**Records shown**
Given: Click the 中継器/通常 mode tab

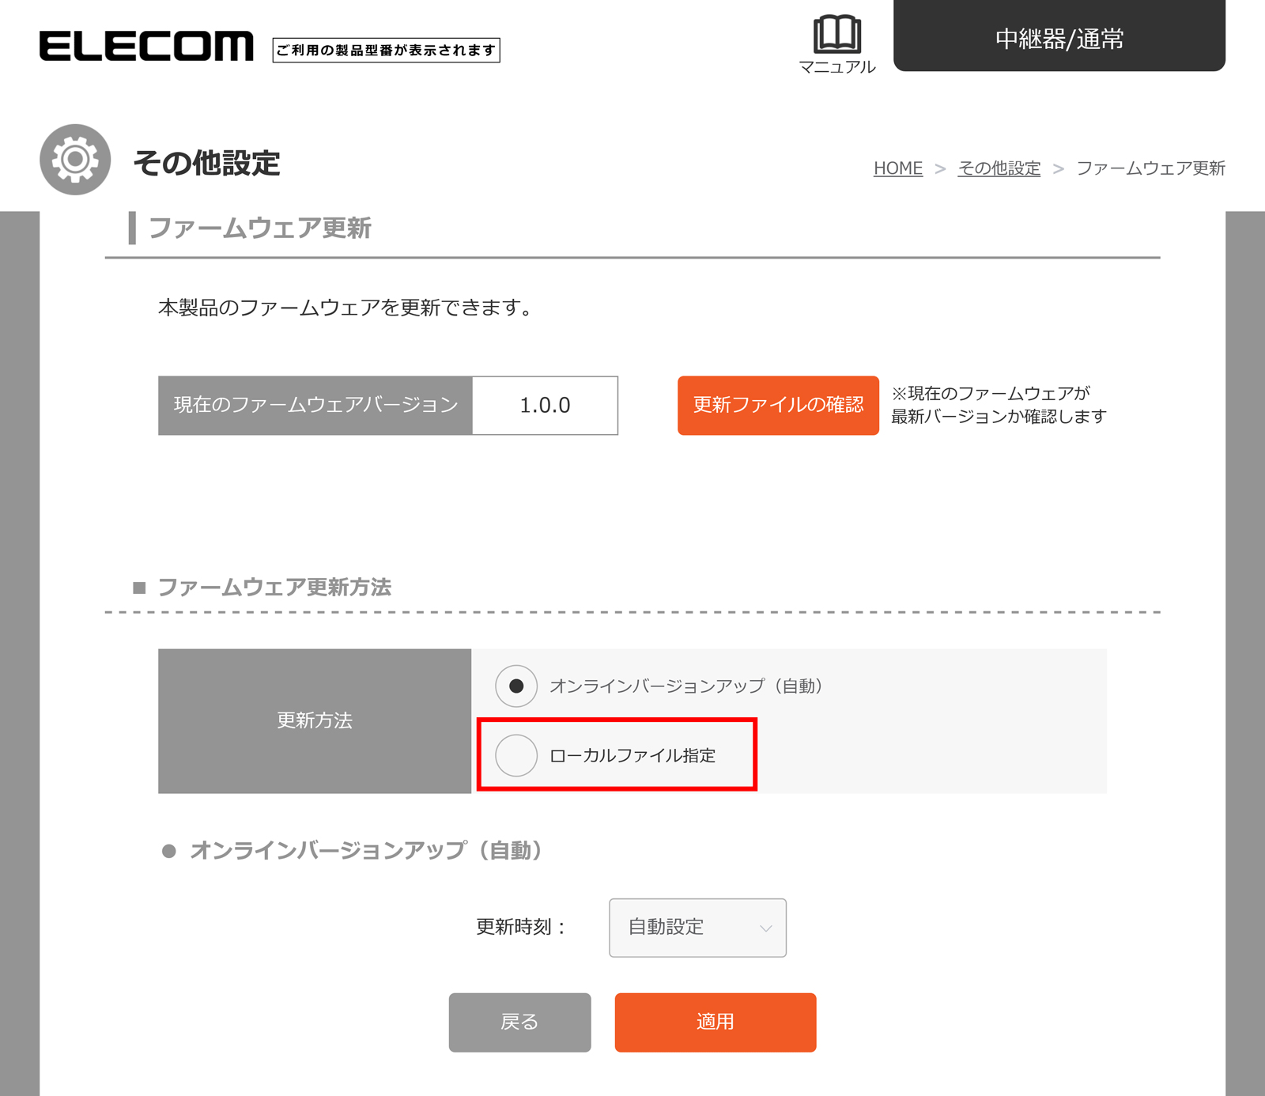Looking at the screenshot, I should click(1059, 37).
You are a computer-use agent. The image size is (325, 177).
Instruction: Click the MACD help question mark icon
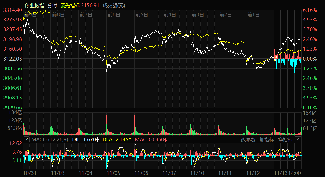coord(27,139)
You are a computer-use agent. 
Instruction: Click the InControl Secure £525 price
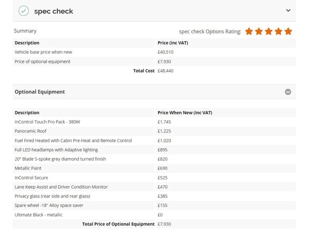click(162, 178)
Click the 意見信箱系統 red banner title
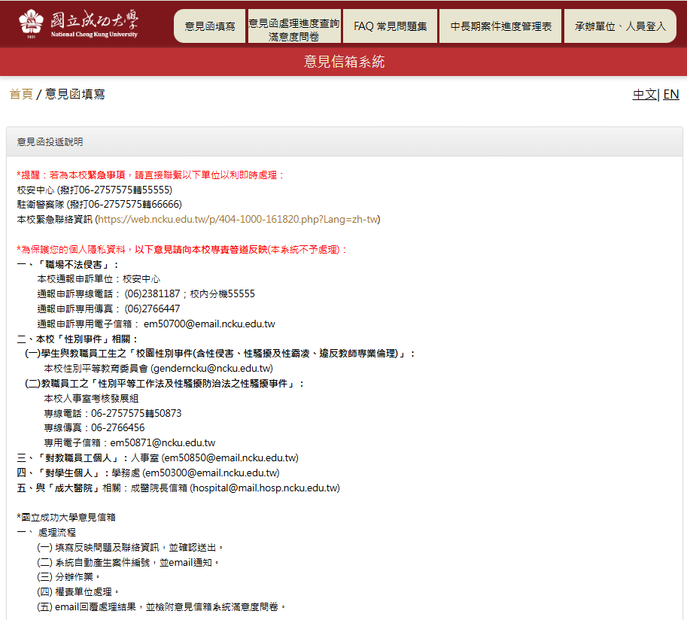Screen dimensions: 687x620 (343, 62)
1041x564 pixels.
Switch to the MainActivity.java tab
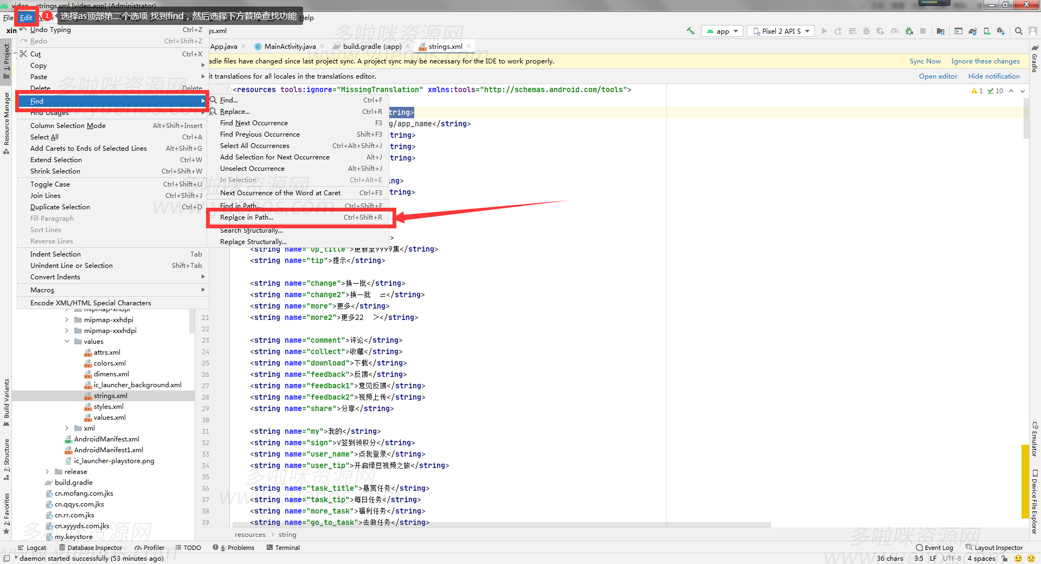290,47
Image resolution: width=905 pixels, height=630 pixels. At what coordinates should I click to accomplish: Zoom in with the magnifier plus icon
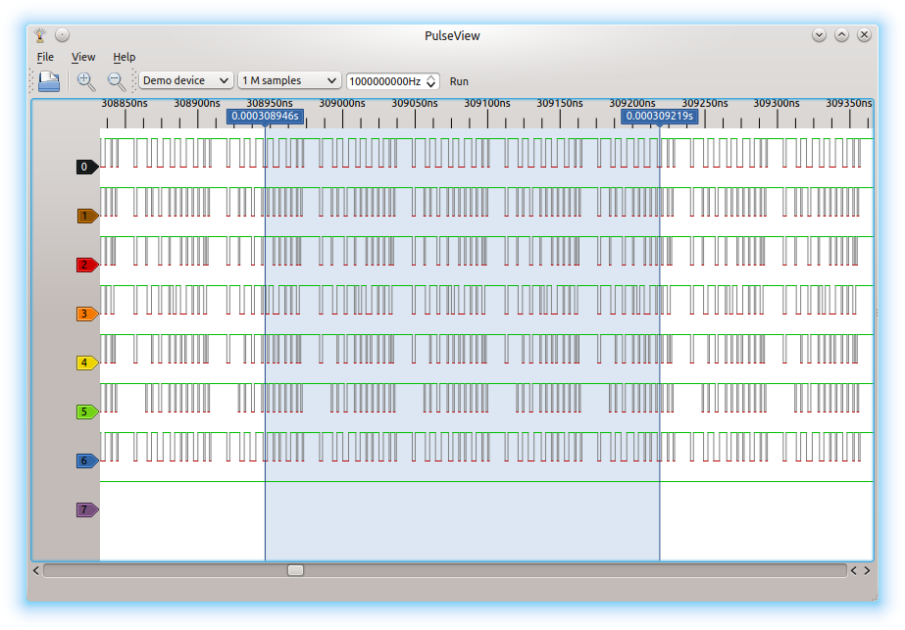tap(86, 81)
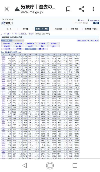
Task: Tap the Android recent apps square
Action: (x=75, y=165)
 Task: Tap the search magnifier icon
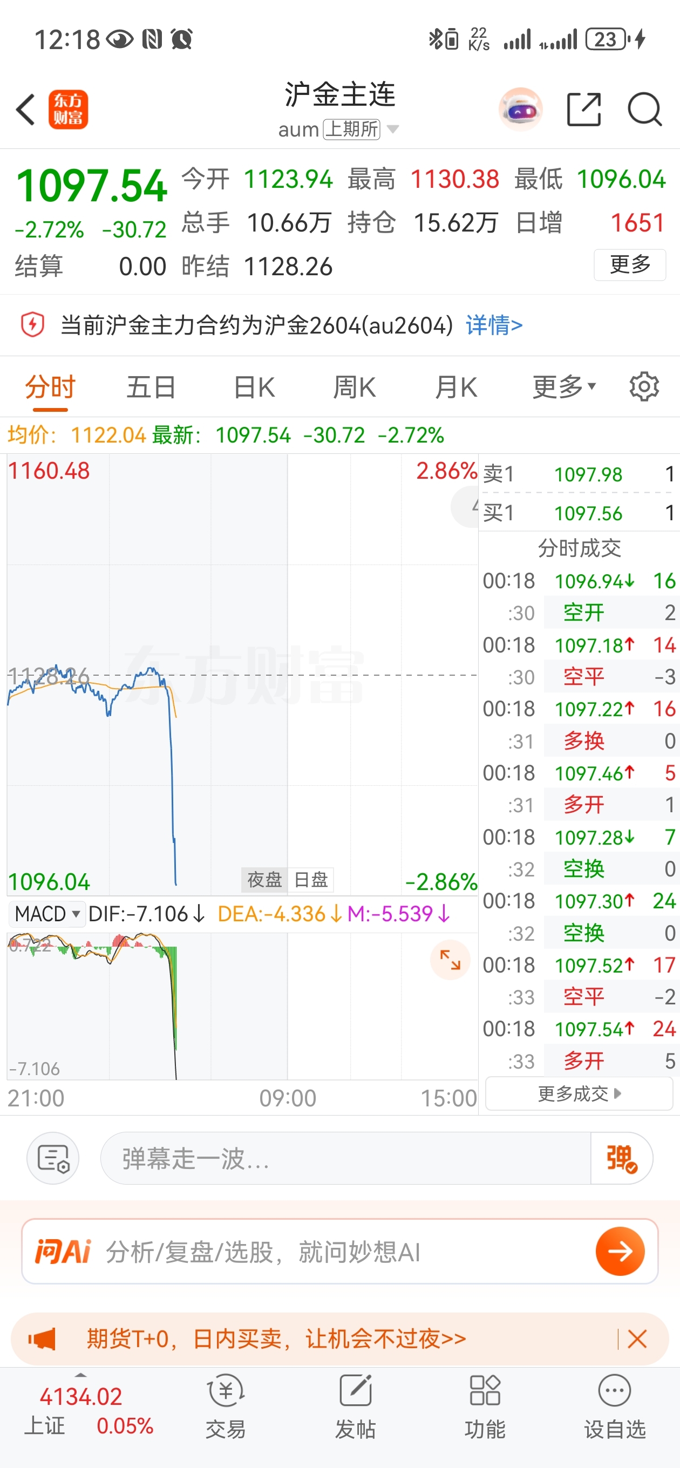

**Exercise goal**
Repeat the listing in full and exactly. Do not include any images.

**Answer to the exercise**
Given: Click the 中継器/通常 mode tab

Looking at the screenshot, I should click(1059, 37).
You are a computer-use agent. The image size is (325, 177).
Instruction: Click the MACD help question mark icon
coord(27,139)
You are a computer-use agent. 
Instruction: Click the InControl Secure £525 price
click(162, 178)
Click the 意見信箱系統 red banner title
Screen dimensions: 687x620 (343, 62)
1041x564 pixels.
Switch to the MainActivity.java tab
290,47
Image resolution: width=905 pixels, height=630 pixels. At what coordinates should I click to accomplish: Zoom in with the magnifier plus icon
tap(86, 81)
Task: Tap the Android recent apps square
Action: (x=75, y=165)
 Task: Tap the search magnifier icon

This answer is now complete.